Precautions are to be taken of course. Before beginning any long term exercise plan, consult with your doctor first to make sure you won't be injuring yourself with your new workout plan. In general, there shouldn't be any problems unless you already have known issues with any particular part of the body. For example, if you have a problematic back, there are certain exercises you want to avoid. This is why talking to your personal doctor is always an important first step.

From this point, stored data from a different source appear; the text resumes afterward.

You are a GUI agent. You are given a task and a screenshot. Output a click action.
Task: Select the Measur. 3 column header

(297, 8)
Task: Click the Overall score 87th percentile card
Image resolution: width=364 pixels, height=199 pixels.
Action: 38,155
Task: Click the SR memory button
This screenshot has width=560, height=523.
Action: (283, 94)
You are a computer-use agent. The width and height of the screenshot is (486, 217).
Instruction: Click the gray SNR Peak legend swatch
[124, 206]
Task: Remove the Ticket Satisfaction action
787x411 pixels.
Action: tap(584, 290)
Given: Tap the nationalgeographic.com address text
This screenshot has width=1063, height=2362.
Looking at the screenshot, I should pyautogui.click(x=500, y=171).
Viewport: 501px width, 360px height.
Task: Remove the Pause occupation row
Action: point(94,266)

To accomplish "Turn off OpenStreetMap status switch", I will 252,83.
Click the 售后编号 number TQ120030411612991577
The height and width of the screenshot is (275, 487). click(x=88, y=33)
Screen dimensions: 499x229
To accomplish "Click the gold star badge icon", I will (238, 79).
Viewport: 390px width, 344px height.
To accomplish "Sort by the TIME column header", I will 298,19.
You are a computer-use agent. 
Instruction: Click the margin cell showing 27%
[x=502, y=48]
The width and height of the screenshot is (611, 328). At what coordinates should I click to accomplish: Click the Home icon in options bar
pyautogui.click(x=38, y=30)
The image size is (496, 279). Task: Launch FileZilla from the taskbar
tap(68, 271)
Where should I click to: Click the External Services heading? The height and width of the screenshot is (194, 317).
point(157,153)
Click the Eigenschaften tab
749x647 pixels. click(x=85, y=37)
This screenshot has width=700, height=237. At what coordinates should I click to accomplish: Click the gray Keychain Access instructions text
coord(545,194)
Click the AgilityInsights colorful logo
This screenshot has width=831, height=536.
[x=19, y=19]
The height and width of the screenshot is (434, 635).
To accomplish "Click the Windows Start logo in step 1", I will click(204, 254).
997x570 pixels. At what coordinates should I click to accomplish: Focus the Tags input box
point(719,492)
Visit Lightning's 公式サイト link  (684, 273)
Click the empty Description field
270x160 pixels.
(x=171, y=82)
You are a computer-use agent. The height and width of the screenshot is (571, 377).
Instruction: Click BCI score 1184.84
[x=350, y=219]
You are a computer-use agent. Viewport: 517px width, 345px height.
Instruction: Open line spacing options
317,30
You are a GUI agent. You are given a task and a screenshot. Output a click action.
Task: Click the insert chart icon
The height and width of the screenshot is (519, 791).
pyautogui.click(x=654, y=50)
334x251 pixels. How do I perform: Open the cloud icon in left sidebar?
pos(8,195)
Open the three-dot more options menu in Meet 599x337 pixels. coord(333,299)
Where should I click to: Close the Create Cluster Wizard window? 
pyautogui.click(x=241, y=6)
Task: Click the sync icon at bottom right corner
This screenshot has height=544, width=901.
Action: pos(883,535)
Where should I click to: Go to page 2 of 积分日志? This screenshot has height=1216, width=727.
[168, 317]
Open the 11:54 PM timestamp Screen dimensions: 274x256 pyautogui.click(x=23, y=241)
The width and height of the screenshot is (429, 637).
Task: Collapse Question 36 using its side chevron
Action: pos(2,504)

Rest your forearms on the handles of the ThighMaster. You want to hold it placing the yellow cap just in front of your chin. The handles should point downwards toward the floor. Pressing you elbows as closely together as possible give the ThighMaster a squeeze. This will work the chest area to strengthen it. Remember to squeeze slowly and release slowly to maximize the effect.
The Upper Body
Holding the handles in your hands, slowly move the ThighMaster up and down while squeezing all the time. Do this slowly and it will work the biceps, triceps, chest, breast, shoulders and back muscles. Squeeze as far in as you can on the handles but not to the point where you feel you may slip. That can injure you and you want to take this movement slowly.
The Upper Back
Place one handle of the ThighMaster against your right side. The yellow cap should be pointed up. Place your right forearm at rest on the other handle. Now, with the left hand, hold onto the ThighMaster and squeeze down with the right arm on the handle it is resting on. Push down towards your hip with the inside elbow. Repeat this on the other side of the body to work both sides of your back.
The Inner Thigh
This is, of course, what the ThighMaster was originally designed to do. Sitting with your back supported, place the ThighMaster between your knees with the yellow cap pointed downward. Gently but firmly squeeze your knees together and apart to work the inner thighs.
Whenever starting a new exercise plan it's best to start slowly at first. You can, and should, expect some soreness in the muscles you are now working on. They are used to the extra strain and the soreness is actually a good thing because it lets you know the workout is working. Over time the soreness will cease and you will be able to go on with 20-30 minute a day sessions. It's also generally best not to work the same muscles on consecutive days. Give them a day to rest before getting back into your ThighMaster workouts.